→ **Task description**
Pick out every row below that contains the word "This" and copy each one in full. Case counts.

→ **Supplied information**
⟨
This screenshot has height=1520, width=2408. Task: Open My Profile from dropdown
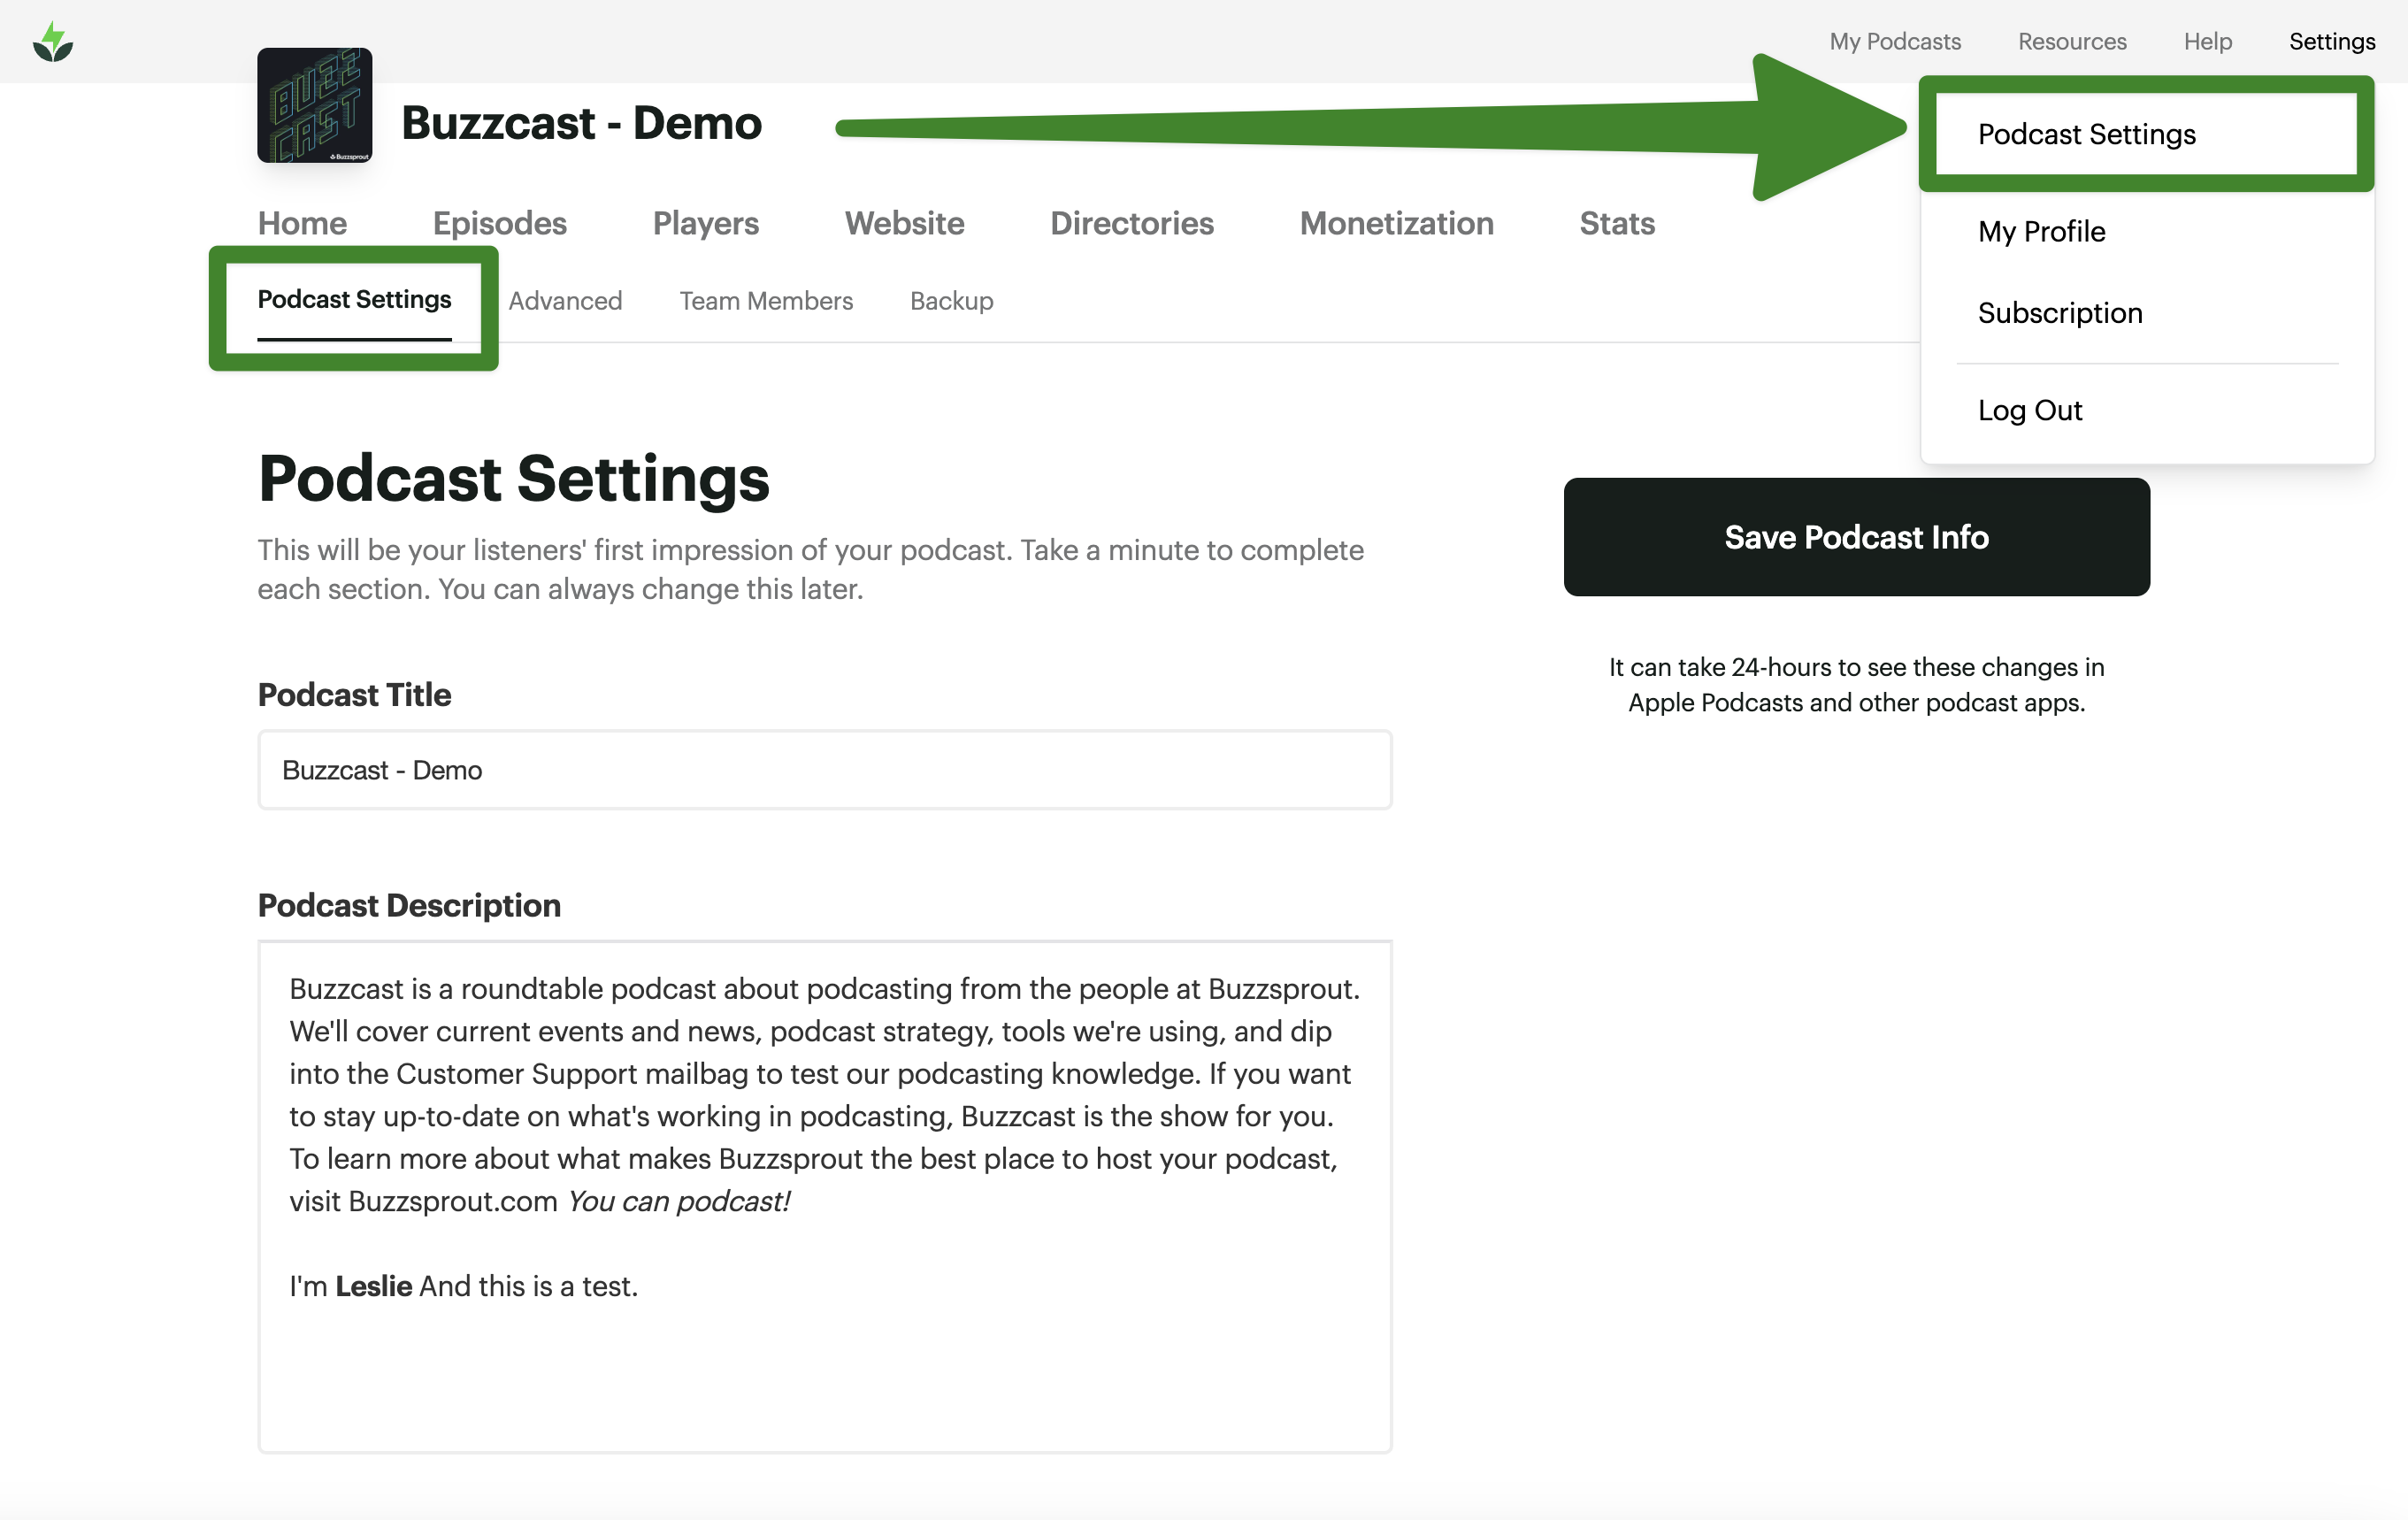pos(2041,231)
⟩
⟨
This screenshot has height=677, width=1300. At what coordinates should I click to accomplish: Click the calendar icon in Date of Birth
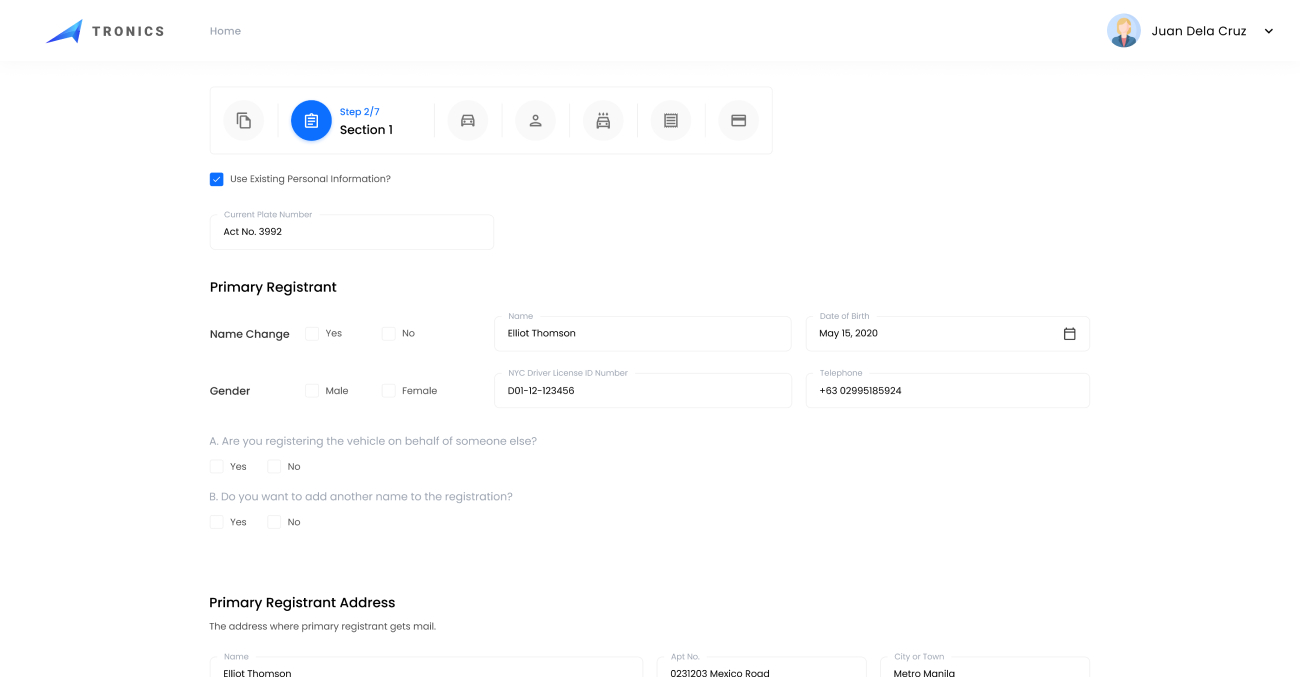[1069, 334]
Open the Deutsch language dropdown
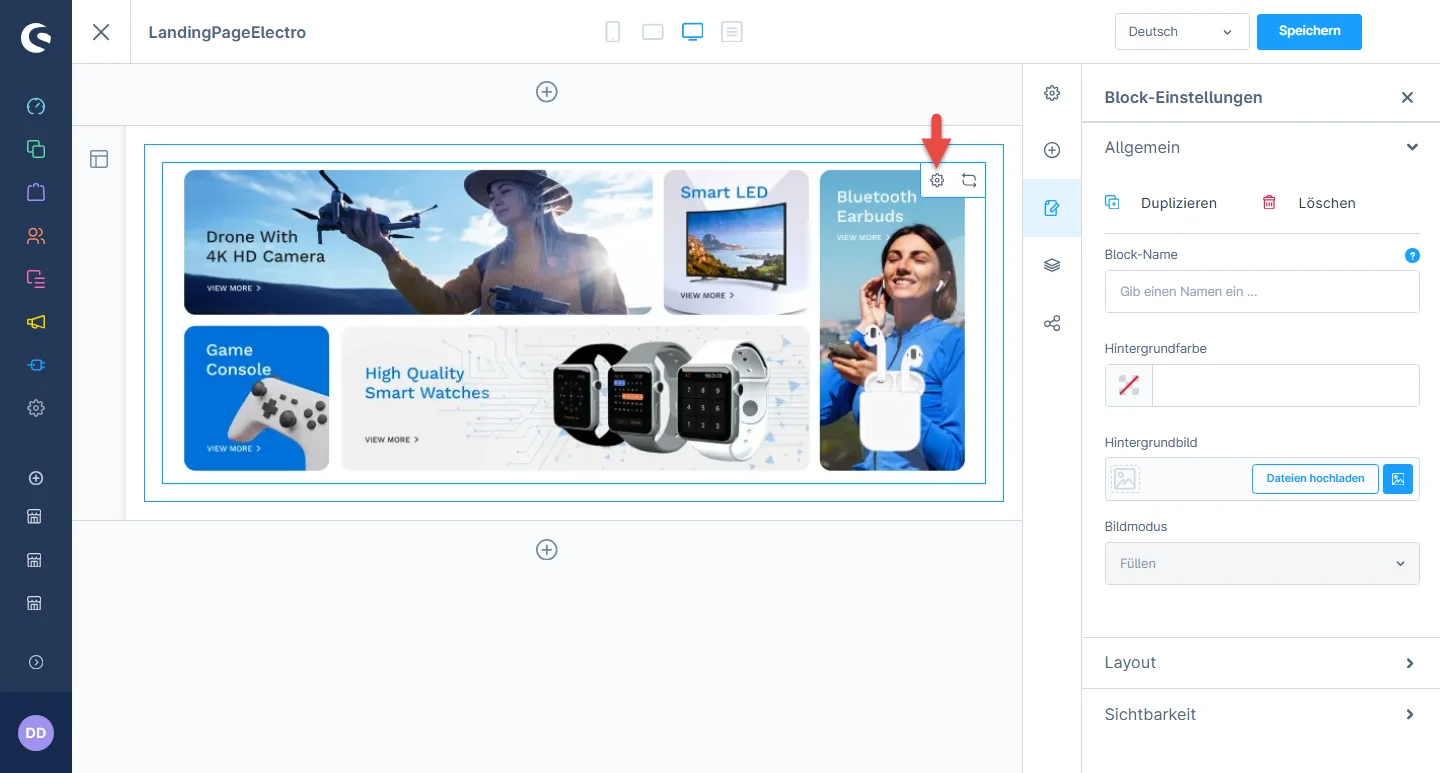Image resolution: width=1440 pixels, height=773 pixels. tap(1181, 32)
⟩
→ **Task result**
This screenshot has height=1520, width=2408. Task: Open My Profile from dropdown
This screenshot has height=677, width=1300. At what coordinates should I click to accomplish: Click the calendar icon in Date of Birth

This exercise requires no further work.